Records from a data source
►

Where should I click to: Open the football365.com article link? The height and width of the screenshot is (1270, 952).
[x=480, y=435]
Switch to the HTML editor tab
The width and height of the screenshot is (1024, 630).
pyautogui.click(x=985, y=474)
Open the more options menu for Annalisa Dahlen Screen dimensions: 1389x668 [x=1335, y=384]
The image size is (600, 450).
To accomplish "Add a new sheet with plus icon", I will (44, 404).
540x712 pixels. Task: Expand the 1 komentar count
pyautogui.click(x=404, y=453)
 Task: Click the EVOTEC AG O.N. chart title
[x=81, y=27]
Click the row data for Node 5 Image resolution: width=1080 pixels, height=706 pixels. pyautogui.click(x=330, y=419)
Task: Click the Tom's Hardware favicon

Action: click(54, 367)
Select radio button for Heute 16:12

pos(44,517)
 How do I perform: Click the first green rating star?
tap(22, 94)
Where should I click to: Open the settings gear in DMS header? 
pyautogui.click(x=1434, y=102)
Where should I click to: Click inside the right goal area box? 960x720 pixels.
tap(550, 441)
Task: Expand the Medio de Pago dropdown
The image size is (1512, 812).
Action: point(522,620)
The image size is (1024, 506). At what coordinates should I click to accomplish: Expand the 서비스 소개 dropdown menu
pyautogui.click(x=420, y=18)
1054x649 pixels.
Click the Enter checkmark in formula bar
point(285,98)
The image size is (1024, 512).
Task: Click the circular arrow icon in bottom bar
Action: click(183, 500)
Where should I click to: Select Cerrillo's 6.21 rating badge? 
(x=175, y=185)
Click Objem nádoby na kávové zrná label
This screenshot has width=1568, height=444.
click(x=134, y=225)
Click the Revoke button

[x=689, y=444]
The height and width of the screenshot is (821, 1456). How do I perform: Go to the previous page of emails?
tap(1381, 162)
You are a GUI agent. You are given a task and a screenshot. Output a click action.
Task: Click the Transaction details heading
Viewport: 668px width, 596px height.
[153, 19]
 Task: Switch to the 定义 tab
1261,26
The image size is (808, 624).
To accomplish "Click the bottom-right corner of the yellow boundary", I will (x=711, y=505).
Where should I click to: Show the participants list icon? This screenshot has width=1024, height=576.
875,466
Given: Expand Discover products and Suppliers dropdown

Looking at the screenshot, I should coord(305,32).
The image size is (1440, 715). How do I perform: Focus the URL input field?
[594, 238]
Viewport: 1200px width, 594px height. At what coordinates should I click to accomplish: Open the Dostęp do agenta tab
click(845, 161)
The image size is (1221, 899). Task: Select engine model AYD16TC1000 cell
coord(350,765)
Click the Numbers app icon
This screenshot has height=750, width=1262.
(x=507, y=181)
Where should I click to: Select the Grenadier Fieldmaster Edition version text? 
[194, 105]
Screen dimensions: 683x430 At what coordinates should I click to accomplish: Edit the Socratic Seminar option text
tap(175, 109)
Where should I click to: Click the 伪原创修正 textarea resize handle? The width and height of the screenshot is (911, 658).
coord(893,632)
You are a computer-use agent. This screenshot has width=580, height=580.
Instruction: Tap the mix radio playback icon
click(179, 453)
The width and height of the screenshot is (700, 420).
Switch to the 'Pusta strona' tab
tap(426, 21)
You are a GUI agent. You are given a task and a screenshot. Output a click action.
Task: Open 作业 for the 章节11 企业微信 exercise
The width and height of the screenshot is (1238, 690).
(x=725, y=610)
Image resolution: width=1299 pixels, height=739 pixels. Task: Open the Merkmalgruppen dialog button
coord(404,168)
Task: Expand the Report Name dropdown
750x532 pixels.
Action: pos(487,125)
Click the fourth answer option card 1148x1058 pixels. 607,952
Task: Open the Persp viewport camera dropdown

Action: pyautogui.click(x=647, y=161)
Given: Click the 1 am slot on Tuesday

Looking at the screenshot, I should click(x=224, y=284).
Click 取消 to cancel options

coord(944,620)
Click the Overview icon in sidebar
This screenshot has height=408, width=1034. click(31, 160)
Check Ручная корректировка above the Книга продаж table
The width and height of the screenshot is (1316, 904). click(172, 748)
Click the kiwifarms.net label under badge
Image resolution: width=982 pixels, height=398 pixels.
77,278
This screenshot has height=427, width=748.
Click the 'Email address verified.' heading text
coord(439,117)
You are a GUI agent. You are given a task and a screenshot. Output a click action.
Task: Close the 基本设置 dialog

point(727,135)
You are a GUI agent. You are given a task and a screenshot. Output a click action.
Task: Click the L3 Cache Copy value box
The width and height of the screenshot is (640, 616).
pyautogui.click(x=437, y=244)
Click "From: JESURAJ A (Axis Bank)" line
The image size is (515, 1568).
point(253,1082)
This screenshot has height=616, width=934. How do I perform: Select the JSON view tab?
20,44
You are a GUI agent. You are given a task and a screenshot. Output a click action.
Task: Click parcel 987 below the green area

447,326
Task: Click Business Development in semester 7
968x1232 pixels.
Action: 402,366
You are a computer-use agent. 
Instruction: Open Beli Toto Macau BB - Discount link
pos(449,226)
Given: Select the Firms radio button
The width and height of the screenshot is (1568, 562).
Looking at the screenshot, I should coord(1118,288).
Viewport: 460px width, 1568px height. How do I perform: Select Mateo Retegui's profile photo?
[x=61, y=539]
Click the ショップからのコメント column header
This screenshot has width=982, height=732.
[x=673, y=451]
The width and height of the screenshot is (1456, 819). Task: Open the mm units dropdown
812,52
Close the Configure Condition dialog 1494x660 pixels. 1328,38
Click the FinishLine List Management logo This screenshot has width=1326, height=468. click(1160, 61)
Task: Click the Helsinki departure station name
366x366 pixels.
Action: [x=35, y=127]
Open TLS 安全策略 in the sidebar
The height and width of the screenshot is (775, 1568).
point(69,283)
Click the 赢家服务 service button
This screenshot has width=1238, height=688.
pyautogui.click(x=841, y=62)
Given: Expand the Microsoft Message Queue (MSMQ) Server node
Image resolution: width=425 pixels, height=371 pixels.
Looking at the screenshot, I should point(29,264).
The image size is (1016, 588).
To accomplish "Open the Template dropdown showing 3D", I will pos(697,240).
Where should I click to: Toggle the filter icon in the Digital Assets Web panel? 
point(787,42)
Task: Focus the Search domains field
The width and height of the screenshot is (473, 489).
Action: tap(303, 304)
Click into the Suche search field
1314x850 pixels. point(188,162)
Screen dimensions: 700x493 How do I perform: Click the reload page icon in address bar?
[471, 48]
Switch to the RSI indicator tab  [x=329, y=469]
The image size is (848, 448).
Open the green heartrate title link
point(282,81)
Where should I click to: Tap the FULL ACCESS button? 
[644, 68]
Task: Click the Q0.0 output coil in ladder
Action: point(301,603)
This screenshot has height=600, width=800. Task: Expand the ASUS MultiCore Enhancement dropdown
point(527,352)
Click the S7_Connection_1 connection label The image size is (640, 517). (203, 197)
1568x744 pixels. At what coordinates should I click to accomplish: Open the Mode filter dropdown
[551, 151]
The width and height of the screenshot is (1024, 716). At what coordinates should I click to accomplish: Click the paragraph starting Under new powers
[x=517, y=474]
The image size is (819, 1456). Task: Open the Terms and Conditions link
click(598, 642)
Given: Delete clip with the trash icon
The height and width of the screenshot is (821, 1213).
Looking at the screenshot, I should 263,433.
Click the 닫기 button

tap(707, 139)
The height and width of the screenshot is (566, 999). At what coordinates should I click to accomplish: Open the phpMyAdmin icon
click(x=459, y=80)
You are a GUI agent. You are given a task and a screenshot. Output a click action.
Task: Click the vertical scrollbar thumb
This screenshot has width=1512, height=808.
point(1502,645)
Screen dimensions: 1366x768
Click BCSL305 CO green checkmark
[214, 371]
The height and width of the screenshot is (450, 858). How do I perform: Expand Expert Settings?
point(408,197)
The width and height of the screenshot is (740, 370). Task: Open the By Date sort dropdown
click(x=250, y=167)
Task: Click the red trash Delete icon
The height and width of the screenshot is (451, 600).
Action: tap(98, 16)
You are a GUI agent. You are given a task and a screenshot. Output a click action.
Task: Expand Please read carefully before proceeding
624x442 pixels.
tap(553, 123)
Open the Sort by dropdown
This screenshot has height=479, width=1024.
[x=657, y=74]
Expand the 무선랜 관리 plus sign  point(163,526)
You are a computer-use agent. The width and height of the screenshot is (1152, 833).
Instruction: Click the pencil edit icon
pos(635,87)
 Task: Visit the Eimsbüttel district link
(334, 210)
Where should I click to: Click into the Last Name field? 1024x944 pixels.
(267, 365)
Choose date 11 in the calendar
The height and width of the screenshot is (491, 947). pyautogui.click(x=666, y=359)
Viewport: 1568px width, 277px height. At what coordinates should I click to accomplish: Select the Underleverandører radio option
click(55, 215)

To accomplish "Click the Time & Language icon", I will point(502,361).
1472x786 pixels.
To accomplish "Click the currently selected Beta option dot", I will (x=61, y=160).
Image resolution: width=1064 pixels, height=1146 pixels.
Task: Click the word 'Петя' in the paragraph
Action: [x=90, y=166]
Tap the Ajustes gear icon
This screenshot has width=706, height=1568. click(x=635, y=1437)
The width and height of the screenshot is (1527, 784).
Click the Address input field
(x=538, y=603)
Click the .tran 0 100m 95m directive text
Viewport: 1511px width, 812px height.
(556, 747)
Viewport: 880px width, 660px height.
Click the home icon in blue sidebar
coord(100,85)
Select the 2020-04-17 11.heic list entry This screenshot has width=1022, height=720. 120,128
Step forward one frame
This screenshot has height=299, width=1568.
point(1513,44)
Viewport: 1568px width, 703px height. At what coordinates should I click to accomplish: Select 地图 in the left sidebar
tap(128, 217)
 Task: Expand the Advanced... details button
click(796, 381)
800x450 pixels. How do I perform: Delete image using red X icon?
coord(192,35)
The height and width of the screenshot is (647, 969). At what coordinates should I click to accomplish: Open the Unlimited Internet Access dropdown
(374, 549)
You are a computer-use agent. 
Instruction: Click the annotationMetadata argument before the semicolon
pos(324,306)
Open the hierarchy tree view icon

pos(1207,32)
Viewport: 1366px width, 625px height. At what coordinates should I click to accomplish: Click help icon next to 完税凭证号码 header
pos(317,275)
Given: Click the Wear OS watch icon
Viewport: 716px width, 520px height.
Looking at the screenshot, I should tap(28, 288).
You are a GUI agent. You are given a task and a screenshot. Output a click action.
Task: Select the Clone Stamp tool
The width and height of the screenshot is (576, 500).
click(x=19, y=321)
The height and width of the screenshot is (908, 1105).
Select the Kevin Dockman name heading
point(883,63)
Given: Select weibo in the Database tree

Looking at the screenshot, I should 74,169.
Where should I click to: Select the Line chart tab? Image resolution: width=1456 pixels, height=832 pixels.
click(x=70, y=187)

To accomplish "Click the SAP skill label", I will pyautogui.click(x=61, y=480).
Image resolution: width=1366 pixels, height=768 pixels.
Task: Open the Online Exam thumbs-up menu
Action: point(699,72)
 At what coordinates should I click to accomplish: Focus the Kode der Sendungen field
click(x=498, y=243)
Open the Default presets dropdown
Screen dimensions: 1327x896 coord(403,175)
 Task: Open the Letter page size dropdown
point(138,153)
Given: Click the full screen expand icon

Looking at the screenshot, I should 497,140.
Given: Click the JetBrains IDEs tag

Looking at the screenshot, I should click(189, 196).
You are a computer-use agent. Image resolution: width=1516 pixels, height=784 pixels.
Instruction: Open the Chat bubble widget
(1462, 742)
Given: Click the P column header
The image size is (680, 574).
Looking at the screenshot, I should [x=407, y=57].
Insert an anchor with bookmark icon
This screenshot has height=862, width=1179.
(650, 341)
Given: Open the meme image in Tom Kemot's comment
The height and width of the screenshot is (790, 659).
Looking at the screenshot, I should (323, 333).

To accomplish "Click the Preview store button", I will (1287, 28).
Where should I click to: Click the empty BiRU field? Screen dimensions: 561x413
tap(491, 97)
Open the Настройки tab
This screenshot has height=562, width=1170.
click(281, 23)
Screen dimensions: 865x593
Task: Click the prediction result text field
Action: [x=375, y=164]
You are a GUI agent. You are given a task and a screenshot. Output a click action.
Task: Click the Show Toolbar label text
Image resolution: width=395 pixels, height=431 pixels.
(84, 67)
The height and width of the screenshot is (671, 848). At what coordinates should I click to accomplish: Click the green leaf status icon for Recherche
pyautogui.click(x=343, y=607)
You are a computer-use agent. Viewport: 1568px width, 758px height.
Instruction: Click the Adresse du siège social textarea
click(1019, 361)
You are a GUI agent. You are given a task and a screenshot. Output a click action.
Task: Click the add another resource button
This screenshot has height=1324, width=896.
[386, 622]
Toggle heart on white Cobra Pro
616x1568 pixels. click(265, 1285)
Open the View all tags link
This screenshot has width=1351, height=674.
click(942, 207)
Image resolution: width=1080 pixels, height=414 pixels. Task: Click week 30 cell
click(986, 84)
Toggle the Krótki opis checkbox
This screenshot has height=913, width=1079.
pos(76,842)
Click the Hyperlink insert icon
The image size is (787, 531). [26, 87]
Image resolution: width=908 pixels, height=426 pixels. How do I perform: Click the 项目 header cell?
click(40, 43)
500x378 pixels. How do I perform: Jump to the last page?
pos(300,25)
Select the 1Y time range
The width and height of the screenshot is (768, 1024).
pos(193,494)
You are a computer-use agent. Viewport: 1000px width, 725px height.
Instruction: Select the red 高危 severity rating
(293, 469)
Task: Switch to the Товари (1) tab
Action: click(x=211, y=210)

◄

→ Exercise prompt
Your task is to retype the entries verbatim, starting with the line that holds "Instruction: Open Beli" and stopping after the line that holds "Close the Configure".

→ Answer for this exercise
Instruction: Open Beli Toto Macau BB - Discount link
pos(449,226)
Given: Select the Firms radio button
The width and height of the screenshot is (1568, 562).
Looking at the screenshot, I should coord(1118,288).
Viewport: 460px width, 1568px height. How do I perform: Select Mateo Retegui's profile photo?
[x=61, y=539]
Click the ショップからのコメント column header
This screenshot has width=982, height=732.
[x=673, y=451]
The width and height of the screenshot is (1456, 819). Task: Open the mm units dropdown
812,52
Close the Configure Condition dialog 1494x660 pixels. 1328,38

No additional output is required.